--- BEGIN Provided records ---
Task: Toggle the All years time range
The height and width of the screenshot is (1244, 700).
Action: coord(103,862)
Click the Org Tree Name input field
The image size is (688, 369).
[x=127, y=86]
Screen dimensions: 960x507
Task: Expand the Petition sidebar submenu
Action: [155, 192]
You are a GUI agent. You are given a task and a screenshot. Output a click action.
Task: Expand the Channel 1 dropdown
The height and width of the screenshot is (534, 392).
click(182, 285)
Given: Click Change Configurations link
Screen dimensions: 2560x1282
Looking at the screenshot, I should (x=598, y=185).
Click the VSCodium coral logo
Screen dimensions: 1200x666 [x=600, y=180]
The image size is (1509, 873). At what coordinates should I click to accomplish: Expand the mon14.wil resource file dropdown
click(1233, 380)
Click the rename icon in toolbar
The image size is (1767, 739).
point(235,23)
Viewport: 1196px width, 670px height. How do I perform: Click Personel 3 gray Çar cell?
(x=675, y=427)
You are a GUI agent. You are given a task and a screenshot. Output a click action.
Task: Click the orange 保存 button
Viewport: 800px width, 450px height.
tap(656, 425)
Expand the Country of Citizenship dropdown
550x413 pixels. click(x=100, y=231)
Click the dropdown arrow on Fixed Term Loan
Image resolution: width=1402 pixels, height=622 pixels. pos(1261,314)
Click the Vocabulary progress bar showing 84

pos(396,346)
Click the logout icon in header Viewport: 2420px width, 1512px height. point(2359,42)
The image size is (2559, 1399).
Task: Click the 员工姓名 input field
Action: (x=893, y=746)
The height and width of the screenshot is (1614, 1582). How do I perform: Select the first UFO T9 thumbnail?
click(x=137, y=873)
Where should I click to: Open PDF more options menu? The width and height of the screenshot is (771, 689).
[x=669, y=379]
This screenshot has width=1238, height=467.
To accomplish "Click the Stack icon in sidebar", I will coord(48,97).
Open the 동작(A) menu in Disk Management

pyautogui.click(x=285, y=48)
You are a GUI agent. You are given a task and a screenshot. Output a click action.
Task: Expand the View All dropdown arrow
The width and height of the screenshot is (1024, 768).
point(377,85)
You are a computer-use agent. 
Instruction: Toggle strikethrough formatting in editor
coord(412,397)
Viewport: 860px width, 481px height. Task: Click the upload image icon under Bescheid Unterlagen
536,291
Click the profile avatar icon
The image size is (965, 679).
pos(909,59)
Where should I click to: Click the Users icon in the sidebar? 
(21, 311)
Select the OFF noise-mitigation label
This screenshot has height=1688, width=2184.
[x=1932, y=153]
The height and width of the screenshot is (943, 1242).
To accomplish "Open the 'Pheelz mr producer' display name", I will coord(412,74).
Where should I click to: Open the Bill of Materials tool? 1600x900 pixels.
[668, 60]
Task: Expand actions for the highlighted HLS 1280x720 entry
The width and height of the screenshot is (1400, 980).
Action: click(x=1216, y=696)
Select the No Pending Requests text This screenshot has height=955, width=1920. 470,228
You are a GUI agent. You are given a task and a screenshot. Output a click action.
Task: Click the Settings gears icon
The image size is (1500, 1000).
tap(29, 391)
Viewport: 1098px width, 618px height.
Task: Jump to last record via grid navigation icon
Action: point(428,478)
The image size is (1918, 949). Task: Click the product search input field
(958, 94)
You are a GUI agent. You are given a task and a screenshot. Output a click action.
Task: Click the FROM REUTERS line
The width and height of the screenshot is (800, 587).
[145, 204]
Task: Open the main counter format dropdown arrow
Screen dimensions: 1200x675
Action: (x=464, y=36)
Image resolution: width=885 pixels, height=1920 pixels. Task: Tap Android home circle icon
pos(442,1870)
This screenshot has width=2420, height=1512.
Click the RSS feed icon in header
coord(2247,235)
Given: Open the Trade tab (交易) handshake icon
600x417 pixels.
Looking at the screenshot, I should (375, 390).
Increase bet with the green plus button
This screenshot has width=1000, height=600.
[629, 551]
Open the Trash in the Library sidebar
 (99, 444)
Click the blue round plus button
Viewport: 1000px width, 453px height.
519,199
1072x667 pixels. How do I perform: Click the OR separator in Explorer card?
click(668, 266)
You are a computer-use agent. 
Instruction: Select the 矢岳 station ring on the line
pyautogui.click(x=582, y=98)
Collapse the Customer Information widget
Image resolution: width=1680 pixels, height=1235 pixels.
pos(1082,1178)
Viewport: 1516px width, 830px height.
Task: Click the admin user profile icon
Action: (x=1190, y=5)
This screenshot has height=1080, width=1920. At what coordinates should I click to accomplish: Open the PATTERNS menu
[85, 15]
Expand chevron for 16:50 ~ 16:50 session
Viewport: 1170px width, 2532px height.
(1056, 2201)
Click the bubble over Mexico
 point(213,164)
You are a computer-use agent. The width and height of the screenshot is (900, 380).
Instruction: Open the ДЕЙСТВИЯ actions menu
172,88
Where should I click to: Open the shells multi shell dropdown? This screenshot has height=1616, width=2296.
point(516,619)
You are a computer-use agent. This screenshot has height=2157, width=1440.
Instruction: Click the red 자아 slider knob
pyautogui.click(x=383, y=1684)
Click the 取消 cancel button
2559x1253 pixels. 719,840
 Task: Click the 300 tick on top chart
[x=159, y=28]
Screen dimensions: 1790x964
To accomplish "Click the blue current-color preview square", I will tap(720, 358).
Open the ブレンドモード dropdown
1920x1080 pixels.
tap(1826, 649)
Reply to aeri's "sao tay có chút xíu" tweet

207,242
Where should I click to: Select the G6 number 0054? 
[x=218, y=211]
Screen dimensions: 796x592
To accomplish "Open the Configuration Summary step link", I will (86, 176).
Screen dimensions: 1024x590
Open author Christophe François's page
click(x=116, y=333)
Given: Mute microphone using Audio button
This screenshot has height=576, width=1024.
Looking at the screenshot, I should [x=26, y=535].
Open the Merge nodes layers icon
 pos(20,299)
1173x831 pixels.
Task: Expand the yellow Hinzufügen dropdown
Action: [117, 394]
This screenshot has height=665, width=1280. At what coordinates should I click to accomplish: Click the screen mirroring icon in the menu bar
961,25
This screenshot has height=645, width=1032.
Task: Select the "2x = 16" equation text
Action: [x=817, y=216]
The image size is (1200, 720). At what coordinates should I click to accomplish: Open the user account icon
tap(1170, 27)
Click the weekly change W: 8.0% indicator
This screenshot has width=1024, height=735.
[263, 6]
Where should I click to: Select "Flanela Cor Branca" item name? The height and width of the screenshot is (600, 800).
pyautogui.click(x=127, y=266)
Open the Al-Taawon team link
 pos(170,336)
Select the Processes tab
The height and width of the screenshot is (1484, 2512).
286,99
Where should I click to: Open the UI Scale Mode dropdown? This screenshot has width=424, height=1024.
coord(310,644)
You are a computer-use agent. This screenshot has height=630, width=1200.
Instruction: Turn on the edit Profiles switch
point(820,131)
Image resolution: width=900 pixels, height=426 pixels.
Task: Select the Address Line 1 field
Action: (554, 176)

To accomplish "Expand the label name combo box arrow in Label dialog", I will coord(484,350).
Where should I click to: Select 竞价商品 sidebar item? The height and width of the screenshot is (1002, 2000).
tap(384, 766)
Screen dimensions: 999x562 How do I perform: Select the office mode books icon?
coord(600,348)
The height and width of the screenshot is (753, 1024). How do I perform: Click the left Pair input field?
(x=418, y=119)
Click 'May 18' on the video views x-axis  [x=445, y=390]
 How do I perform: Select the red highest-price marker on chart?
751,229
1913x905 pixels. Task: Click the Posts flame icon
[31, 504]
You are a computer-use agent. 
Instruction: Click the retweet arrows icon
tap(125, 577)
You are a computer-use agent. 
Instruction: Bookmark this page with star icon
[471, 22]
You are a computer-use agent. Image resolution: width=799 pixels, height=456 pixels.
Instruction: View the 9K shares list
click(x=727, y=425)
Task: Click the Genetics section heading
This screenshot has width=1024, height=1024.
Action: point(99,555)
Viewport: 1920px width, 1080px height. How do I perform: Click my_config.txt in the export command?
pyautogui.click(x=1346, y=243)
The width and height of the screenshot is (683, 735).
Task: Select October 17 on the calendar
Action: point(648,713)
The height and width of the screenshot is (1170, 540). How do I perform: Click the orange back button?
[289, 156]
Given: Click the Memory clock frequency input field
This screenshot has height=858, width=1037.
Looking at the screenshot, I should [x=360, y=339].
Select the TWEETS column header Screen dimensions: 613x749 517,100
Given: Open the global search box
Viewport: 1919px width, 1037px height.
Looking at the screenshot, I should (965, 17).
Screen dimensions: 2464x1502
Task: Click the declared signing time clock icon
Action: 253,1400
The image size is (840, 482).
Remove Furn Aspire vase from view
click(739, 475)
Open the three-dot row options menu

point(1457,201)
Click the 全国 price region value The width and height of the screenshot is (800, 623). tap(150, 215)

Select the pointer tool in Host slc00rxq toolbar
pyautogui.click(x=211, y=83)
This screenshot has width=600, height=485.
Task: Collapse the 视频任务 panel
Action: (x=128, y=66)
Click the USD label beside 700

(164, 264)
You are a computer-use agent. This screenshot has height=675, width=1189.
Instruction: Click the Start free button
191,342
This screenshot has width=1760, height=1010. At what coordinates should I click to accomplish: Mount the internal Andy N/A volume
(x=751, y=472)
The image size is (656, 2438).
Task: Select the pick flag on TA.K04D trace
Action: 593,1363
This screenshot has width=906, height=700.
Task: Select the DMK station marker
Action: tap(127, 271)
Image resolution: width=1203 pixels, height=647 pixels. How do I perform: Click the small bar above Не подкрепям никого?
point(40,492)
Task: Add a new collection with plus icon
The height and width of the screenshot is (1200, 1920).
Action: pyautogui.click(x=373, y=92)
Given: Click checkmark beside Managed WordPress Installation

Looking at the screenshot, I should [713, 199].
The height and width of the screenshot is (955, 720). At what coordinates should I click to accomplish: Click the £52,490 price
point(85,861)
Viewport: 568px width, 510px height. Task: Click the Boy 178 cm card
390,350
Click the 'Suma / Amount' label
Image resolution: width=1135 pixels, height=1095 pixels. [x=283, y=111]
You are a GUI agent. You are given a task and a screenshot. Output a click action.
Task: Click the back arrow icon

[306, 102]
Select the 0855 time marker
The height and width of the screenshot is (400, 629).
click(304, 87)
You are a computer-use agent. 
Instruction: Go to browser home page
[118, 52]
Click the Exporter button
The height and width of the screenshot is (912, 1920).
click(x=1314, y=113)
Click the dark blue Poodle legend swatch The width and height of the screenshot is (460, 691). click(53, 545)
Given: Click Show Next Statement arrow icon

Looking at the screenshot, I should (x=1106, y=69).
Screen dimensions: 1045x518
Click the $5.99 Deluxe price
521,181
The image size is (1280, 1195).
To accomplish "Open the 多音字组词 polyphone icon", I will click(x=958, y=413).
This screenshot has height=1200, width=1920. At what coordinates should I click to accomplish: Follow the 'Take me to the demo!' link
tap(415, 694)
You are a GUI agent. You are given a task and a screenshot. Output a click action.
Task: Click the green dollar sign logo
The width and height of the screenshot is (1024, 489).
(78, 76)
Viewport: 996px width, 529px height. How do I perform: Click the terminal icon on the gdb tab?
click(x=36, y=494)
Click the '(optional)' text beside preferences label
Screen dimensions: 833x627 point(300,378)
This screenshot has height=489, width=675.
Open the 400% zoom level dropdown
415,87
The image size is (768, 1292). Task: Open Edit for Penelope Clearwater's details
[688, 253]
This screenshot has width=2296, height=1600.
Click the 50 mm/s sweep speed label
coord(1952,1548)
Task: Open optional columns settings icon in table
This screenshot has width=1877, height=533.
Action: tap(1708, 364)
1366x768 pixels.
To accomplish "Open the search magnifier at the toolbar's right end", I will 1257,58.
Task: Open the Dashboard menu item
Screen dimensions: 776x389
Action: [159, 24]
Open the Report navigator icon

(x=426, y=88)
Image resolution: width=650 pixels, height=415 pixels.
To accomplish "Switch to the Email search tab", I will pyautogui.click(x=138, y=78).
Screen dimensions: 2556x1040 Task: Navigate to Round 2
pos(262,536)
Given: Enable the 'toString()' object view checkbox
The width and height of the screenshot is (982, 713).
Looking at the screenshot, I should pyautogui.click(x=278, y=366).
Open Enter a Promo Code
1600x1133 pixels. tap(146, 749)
--- END Provided records ---
Stated exercise:
Can you copy out verbatim the part of the rows above that opens with the very first line and closes with the line containing "Looking at the screenshot, I should (x=598, y=185).", including both of those lines?

Completed task:
Task: Toggle the All years time range
The height and width of the screenshot is (1244, 700).
Action: coord(103,862)
Click the Org Tree Name input field
The image size is (688, 369).
[x=127, y=86]
Screen dimensions: 960x507
Task: Expand the Petition sidebar submenu
Action: [155, 192]
You are a GUI agent. You are given a task and a screenshot. Output a click action.
Task: Expand the Channel 1 dropdown
The height and width of the screenshot is (534, 392).
click(182, 285)
Given: Click Change Configurations link
Screen dimensions: 2560x1282
Looking at the screenshot, I should (x=598, y=185).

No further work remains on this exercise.